> [Assignment]
Drop every picture. Then return, exactly, the lines from the beginning of the listing below through the one containing "Image resolution: width=1024".
************
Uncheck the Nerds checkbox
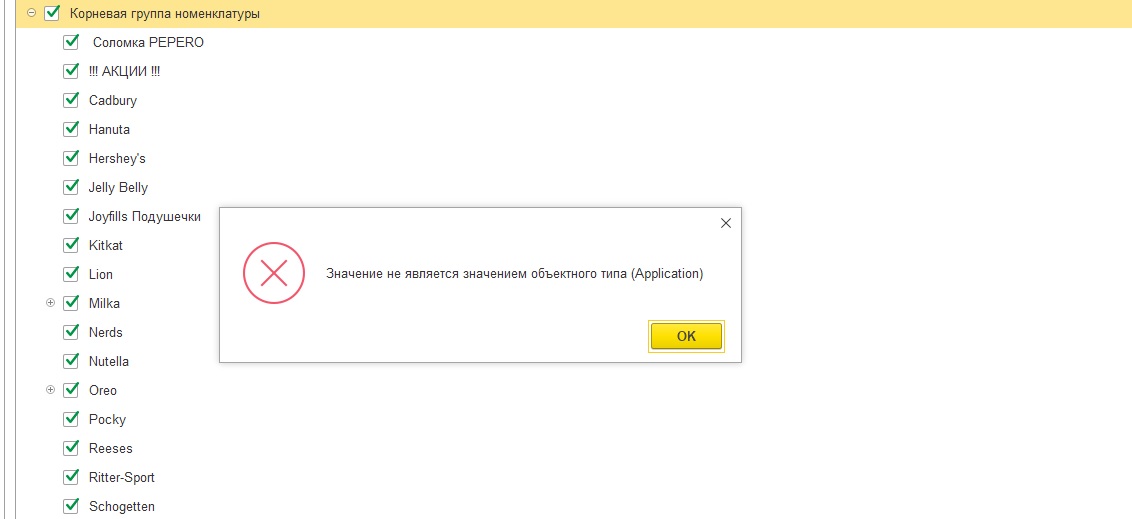The image size is (1132, 519). coord(71,332)
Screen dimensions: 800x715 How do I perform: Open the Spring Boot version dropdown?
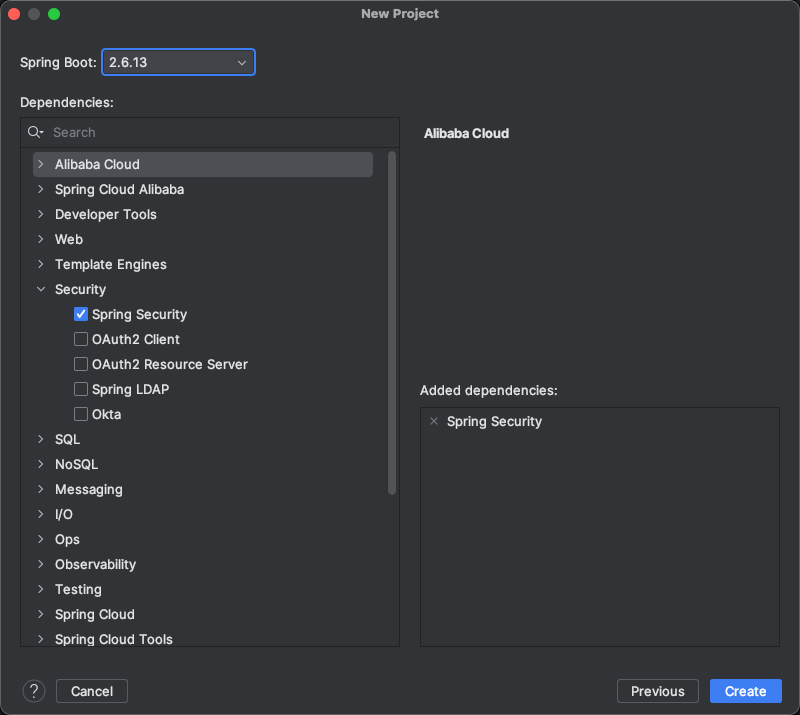tap(178, 63)
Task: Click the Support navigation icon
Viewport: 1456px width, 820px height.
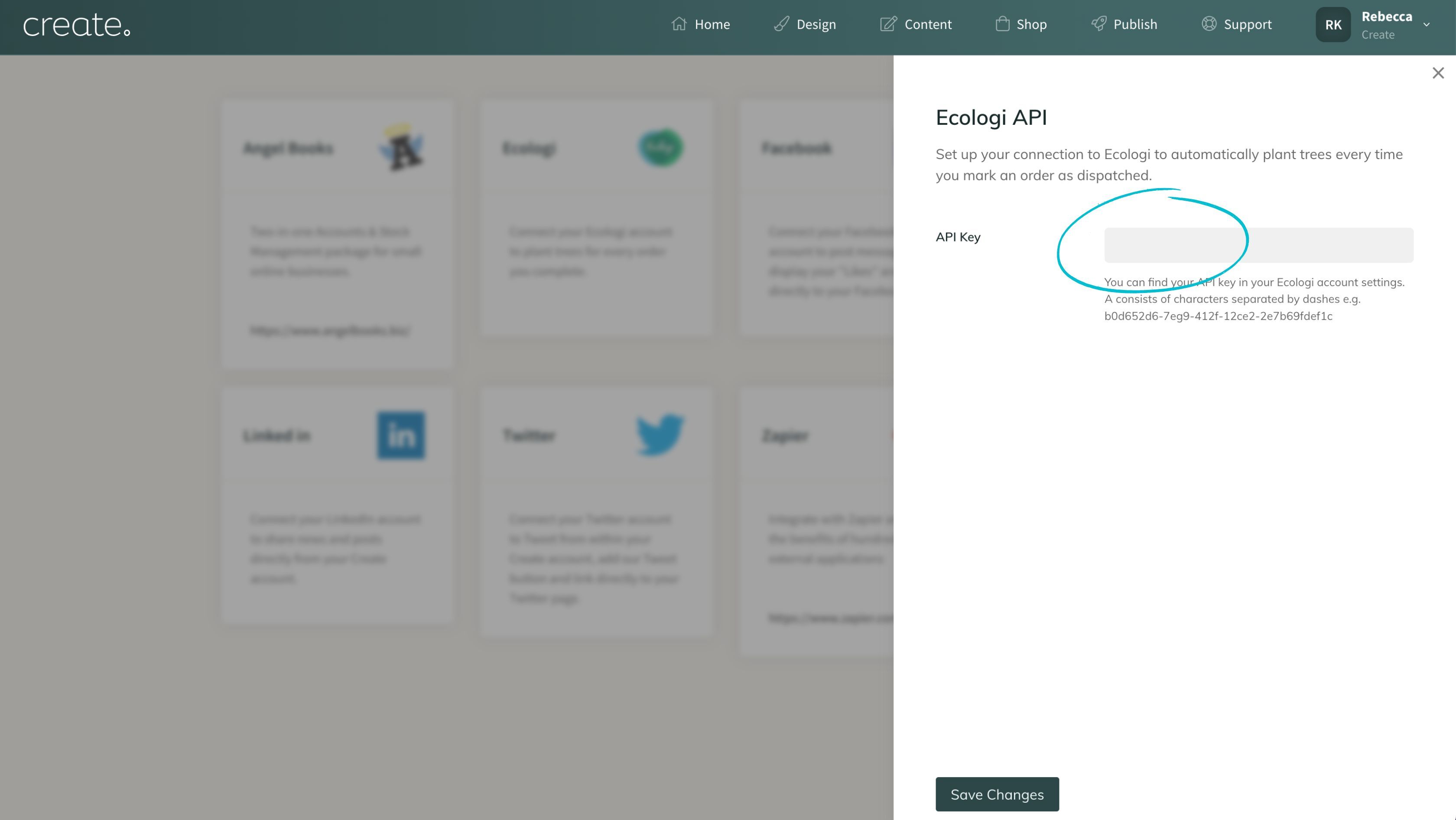Action: point(1209,24)
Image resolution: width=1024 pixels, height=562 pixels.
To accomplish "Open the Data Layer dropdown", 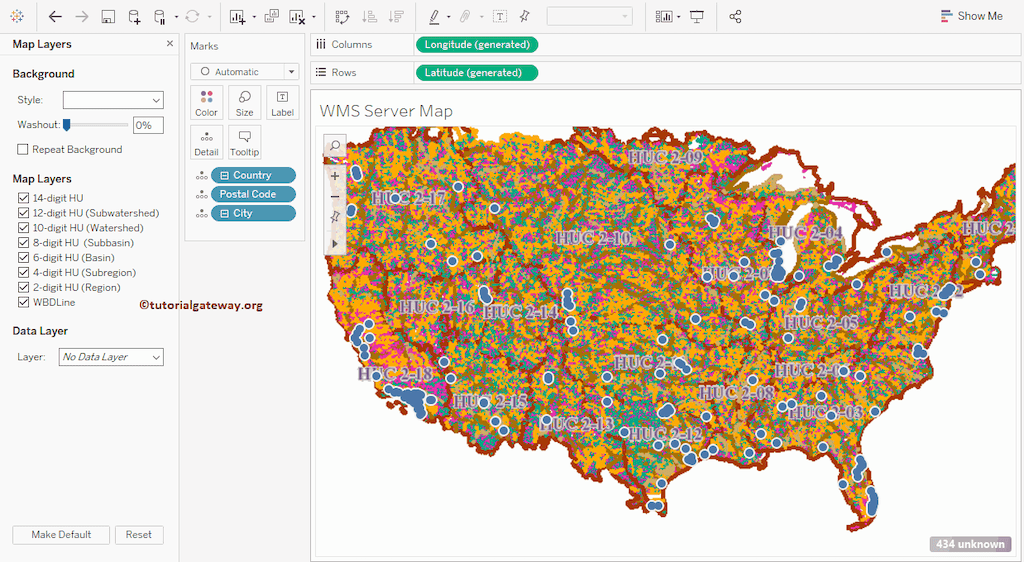I will point(111,357).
************
> [Answer to this problem]
Uncheck the Nerds checkbox
The image size is (1132, 519). coord(71,332)
Screen dimensions: 800x715 How do I perform: Open the Spring Boot version dropdown?
tap(178, 63)
Task: Click the Support navigation icon
Viewport: 1456px width, 820px height.
Action: point(1209,24)
Image resolution: width=1024 pixels, height=562 pixels.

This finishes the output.